So, if you haven’t been living under a rock in the past year, there are plans for a 9-story, 102-room hotel just off the commons, to be designed by Scott Whitham of Thomas Group Architects in conjunction with Ithaca Properties LLC / Rimland Associates. Well, it looks like they have a hotel operator in Gemstone Hotels & Resorts, a boutique hotel operator based out of Utah [1]:
Hotel Ithaca
Hotel Ithaca, currently in final planning and approval, is expected to open in 2011. The property will be a nine-story, full-service boutique hotel at the intersection of State and Aurora Streets. The hotel will feature 125 luxury rooms and suites and 2,000 square feet of flexible meeting space. The hotel will be built on the same site as the original Hotel Ithaca. In addition, the hotel will be the home of the original Zinck’s Bar, a cherished icon of the city’s past.

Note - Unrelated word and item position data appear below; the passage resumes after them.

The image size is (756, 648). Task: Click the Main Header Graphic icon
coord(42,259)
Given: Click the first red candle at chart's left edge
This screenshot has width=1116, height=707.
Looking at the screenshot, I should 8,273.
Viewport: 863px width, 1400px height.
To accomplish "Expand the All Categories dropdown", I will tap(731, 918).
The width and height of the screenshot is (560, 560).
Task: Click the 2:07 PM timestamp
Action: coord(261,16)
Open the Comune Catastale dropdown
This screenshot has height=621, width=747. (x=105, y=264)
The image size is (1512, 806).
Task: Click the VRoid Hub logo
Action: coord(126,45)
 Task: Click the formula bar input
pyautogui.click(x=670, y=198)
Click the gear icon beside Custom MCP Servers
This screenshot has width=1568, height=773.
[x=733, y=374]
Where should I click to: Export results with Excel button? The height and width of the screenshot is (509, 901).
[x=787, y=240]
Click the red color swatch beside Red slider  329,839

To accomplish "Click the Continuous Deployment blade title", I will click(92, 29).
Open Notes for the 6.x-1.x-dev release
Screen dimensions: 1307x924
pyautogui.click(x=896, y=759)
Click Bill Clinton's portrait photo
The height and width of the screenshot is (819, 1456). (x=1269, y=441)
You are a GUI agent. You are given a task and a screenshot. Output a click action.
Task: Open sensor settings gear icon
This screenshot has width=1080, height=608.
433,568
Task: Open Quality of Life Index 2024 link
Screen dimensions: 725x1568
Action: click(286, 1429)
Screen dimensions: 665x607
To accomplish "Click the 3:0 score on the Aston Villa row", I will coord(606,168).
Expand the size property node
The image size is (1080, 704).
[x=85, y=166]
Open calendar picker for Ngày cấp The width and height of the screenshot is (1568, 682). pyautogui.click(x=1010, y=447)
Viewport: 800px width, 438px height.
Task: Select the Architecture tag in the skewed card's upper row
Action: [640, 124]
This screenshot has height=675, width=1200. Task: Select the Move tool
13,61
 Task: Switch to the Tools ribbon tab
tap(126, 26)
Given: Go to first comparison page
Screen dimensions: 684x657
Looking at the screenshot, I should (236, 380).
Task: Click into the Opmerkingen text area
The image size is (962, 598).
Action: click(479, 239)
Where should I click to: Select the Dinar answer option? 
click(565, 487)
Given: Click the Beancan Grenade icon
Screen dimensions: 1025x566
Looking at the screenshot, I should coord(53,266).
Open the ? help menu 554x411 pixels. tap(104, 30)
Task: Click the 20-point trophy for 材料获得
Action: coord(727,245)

“We welcome the opportunity to be involved with the first luxury boutique hotel in the Ithaca area,” said Thomas Prins. “Because the city is also home to the world renowned Cornell Hotel School, we are very excited to set a new standard in concept and operations and set an example for students and the many hotelier alumni who visit the school.”
I have no clue where they had the idea it was a 125-room hotel. Everything I’ve read has stated 102 rooms.
That being said, since the last Zinck’s closed over forty years ago, the only things most of us modern Cornellians know about it is from “Give My Regards to Davy” [/We’ll all have drinks at Theodore Zinck’s/]. Cornell’s alumni associations make use of the Zinck’s nostalgia in its alumni events:
“Theodore Zinck was a saloonkeeper in Ithaca, and his pub, the Hotel Brunswick, was a popular gathering place for Cornellians in the 1890s. After his death in 1903, several bars using his name continued to provide a haven for students. When the last Zinck’s closed in the mid-1960s, celebrating the spirit of Zinck’s became a favorite Thursday night Collegetown tradition for undergraduates. It wasn’t long afterward that Cornellians began to continue the tradition in their hometowns. This year, alumni will celebrate this uniquely Cornell event in more than 90 cities around the world. So wherever you are, remember your days at Cornell on October 16. [2]”
Currently, the University uses “the Spirit of Zinck’s night” as a way to promote alumni involvement (e.g. solicit donations). With the historical name being reused at a drinking establishment once again, it looks like they might be able to celebrate at Zinck’s a couple of years from now.